Where the spaces go (and where they don't)
For long numbers Mika follows the conventions of the International System of Units — the guide that quietly govern how numbers look in technical writing the world over. The convenient thing is that they're written down in a document anyone can read for free: the SI Brochure, published by the BIPM (the International Bureau of Weights and Measures). The same conventions are codified in the formal standard ISO 80000-1; the two are kept consistent. Two of these rules are worth lifting whole.
First: the separator between groups of digits is a space — never a comma, never a point. The comma-versus-point fight cannot be won; both marks mean opposite things in different countries. Mika sidesteps it by using neither for grouping. (For the decimal mark itself, the standard permits either a comma or a point and only asks that you stay consistent; Mika picks the point.)
Digits group in threes, counted outward from the point in both directions:
12 347.890 12In print this is a thin space, narrower than a word space, so the number reads as one object rather than several. It is purely a courtesy to the eye — and a practical one, since when fancy typesetting is too much trouble you can just tap the space bar. Said aloud, the space is nothing, or at most a small breath of phrasing. Mika groups in threes, a Western habit, rather than in ten-thousands the way Chinese, Japanese, and Korean do with 万. So, 12 345.678 is the Mika way.

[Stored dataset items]
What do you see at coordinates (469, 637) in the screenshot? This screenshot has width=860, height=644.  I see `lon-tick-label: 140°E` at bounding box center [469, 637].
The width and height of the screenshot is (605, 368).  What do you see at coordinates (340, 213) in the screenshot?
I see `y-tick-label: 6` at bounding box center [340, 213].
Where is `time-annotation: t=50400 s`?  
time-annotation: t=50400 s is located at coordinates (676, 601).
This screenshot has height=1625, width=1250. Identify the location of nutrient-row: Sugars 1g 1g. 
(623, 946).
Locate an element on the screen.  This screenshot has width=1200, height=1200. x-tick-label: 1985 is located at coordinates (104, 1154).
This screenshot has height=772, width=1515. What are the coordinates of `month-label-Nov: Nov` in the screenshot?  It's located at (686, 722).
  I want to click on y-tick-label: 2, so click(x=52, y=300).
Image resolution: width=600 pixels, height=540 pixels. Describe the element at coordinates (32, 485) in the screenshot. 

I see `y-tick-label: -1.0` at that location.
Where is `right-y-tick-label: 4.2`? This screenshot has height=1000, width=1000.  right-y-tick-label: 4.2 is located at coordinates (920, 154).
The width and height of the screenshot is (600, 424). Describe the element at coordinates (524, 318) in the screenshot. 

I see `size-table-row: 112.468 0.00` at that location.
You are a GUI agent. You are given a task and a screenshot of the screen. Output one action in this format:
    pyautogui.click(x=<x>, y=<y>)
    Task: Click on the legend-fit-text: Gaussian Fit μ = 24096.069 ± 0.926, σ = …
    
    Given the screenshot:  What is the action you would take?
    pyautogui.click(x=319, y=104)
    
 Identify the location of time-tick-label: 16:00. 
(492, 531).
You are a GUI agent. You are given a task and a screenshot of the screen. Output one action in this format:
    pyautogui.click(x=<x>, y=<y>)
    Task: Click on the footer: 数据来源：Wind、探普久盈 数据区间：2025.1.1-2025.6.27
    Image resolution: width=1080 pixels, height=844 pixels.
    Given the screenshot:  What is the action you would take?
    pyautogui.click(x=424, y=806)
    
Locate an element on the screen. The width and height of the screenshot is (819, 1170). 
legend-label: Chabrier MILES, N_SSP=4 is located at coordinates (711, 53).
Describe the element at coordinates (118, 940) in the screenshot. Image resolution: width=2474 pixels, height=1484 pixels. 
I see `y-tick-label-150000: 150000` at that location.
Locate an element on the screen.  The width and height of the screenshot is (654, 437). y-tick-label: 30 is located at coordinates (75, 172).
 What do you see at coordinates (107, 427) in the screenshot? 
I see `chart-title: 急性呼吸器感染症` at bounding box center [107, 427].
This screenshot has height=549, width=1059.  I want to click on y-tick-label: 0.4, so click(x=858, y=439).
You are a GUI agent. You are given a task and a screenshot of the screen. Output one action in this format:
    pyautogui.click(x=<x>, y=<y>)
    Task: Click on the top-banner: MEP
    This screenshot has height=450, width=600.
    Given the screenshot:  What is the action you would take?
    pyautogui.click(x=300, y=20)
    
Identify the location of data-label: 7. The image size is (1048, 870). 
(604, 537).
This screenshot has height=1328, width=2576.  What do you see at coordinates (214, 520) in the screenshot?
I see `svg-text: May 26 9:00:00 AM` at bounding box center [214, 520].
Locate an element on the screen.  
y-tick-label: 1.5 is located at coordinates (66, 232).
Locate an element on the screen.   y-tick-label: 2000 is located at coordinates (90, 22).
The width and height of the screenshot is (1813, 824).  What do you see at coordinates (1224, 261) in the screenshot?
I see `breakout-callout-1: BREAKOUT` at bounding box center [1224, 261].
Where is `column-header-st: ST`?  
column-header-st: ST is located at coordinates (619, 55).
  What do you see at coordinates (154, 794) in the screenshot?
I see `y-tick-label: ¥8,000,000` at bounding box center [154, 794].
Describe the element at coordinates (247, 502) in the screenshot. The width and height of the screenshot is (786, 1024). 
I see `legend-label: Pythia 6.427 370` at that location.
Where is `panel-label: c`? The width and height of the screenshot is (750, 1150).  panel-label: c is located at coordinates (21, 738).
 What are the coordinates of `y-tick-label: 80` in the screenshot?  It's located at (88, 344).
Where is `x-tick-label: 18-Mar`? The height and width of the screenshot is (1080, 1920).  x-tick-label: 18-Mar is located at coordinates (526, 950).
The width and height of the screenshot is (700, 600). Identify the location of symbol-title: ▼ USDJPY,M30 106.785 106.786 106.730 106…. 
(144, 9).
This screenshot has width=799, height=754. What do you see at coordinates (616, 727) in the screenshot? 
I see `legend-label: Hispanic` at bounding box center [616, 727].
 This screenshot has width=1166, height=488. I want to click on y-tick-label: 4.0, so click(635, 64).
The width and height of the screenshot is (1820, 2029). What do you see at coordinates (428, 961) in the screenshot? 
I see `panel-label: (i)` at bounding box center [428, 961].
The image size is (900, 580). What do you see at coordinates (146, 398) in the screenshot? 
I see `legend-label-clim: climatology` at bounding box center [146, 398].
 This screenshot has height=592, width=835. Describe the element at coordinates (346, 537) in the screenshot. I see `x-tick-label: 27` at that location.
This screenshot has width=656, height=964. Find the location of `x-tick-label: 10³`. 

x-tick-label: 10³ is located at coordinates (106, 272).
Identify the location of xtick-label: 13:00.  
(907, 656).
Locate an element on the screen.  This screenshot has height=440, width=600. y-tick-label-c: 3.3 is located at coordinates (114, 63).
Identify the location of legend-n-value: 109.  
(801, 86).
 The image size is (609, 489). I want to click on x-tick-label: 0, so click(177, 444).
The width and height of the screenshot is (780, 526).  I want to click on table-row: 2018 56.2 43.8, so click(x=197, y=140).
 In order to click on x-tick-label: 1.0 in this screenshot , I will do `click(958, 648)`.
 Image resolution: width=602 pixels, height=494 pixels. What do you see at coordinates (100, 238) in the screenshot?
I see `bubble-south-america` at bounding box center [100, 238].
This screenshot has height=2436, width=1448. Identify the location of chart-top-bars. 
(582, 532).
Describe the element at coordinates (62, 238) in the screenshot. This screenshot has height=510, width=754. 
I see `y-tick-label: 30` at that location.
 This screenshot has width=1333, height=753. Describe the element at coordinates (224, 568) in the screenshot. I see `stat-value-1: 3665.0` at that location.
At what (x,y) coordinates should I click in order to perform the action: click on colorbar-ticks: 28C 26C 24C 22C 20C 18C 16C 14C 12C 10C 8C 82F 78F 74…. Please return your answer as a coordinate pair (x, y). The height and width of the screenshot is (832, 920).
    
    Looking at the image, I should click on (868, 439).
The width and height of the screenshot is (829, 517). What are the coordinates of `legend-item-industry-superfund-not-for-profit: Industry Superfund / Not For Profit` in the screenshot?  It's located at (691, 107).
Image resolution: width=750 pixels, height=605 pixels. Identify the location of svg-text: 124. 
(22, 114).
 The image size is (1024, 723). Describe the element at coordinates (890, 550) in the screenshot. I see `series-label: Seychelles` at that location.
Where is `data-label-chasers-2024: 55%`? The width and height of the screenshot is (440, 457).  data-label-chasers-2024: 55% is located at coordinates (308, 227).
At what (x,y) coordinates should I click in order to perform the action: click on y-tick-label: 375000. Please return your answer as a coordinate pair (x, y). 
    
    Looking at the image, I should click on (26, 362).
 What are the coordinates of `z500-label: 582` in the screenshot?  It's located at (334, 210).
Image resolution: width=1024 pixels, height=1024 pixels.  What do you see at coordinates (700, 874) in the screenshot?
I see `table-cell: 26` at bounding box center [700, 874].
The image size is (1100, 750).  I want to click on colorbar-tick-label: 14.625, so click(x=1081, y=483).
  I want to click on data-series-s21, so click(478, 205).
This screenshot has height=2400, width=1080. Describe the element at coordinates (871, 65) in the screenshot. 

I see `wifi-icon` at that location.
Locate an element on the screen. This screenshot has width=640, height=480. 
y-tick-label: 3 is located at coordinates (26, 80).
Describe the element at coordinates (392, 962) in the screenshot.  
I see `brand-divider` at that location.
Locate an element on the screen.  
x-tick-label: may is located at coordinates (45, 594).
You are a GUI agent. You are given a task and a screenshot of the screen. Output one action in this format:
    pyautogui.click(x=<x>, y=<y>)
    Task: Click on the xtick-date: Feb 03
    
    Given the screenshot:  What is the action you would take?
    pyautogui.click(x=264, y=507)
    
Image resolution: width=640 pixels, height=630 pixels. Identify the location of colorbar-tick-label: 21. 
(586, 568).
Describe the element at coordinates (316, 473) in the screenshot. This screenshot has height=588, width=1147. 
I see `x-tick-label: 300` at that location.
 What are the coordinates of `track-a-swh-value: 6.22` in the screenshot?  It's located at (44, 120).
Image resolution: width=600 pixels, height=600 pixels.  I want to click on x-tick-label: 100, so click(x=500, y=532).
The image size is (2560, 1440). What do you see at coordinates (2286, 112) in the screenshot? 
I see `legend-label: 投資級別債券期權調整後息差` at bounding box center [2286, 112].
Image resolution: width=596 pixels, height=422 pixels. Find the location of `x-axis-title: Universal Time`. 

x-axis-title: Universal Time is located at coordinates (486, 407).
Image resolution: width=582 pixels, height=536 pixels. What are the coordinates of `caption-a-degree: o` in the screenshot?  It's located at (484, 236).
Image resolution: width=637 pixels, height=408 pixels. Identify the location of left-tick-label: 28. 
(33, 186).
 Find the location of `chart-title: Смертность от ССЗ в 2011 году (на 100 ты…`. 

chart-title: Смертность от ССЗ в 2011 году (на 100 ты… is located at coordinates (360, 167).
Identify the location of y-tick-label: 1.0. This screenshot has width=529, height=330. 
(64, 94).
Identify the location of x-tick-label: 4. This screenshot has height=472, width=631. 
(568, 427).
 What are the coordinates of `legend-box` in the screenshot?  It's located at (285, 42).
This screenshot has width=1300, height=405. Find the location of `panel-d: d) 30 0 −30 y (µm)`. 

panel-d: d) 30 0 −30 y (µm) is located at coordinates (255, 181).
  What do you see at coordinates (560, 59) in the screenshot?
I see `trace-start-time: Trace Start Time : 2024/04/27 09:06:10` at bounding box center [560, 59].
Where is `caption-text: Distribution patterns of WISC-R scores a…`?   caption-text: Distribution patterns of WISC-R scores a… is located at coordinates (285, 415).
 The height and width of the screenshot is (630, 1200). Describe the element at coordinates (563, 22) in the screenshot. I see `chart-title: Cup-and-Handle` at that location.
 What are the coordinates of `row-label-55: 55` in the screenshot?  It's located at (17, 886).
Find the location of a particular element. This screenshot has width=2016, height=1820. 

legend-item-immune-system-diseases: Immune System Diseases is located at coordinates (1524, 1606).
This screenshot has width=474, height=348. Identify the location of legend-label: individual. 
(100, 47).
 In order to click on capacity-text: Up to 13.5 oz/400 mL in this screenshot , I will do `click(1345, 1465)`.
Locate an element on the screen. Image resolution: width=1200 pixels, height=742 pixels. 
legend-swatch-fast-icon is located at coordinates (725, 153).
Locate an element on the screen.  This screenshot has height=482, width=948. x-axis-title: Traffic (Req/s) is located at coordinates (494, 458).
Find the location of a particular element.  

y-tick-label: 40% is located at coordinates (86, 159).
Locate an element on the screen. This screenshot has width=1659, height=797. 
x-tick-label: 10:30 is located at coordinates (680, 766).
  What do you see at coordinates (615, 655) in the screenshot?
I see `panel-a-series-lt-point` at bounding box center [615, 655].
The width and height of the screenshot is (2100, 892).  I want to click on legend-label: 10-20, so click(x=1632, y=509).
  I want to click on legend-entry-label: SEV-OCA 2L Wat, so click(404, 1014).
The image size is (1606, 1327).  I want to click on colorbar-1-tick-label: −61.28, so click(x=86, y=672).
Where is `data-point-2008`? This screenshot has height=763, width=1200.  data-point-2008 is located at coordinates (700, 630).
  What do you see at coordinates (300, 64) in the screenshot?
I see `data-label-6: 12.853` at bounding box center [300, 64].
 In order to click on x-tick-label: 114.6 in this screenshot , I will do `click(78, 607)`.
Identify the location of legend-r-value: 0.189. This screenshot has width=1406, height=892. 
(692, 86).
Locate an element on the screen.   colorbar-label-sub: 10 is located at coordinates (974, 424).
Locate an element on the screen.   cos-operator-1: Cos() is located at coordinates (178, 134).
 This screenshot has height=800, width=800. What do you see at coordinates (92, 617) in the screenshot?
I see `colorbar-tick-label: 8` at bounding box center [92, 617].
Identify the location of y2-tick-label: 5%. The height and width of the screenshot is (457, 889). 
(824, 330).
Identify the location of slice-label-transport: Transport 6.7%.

_SET OF TASKS:_
A – Name every language that the text on digit spacing says groups digits in ten-thousands.
B – From the text on digit spacing, extract the passage that begins at the words "First: the separator" and stops after "picks the point.)".
C – Extend the text on how Mika spaces long numbers, picking up after its final sentence.

_ANSWERS IN ORDER:_
A – Chinese, Japanese, and Korean

B –
First: the separator between groups of digits is a space — never a comma, never a point. The comma-versus-point fight cannot be won; both marks mean opposite things in different countries. Mika sidesteps it by using neither for grouping. (For the decimal mark itself, the standard permits either a comma or a point and only asks that you stay consistent; Mika picks the point.)

C –
Second: short numbers don't get grouped at all. ISO 80000-1 makes the space optional for a four-digit integer, so a year is written solid:
2026, not2 026
The same goes for 1500, or anything four digits long with no fractional tail. The thin space earns its keep starting at five digits to the left (12 345), or three to the right. The clean cutoff: group at five digits, leave four-digit integers solid.
Saying a whole number
Because the written and spoken forms were built to match, reading a Mika number aloud is almost mechanical: say the digits in order, say an if and when you reach the point, say the digits after it. No "thousand," no "hundred," no "and." A flat string.
2026→ ta se ta ki — "two, zero, two, six"1.5→ bi an be — "one, point, five"0.5→ se an be — "zero, point, five"2.09→ ta an se gu — "two, point, zero, nine"
This looks almost too plain, and that plainness is the point. The high-reliability radio traditions — aviation, maritime, the ITU — long ago found that the safest way to read a number over a noisy channel is as separate digits, not as "twelve thousand three hundred." Scale-words force the listener to hold the whole number in mind and do arithmetic to place each digit; a flat digit string lets them write it down as it arrives. Mika simply makes the reliable way the only way for transcription. The thin spaces on the page are for the eye; in the mouth they become, at most, a tiny pause, both gifts. Nothing a listener has to decode.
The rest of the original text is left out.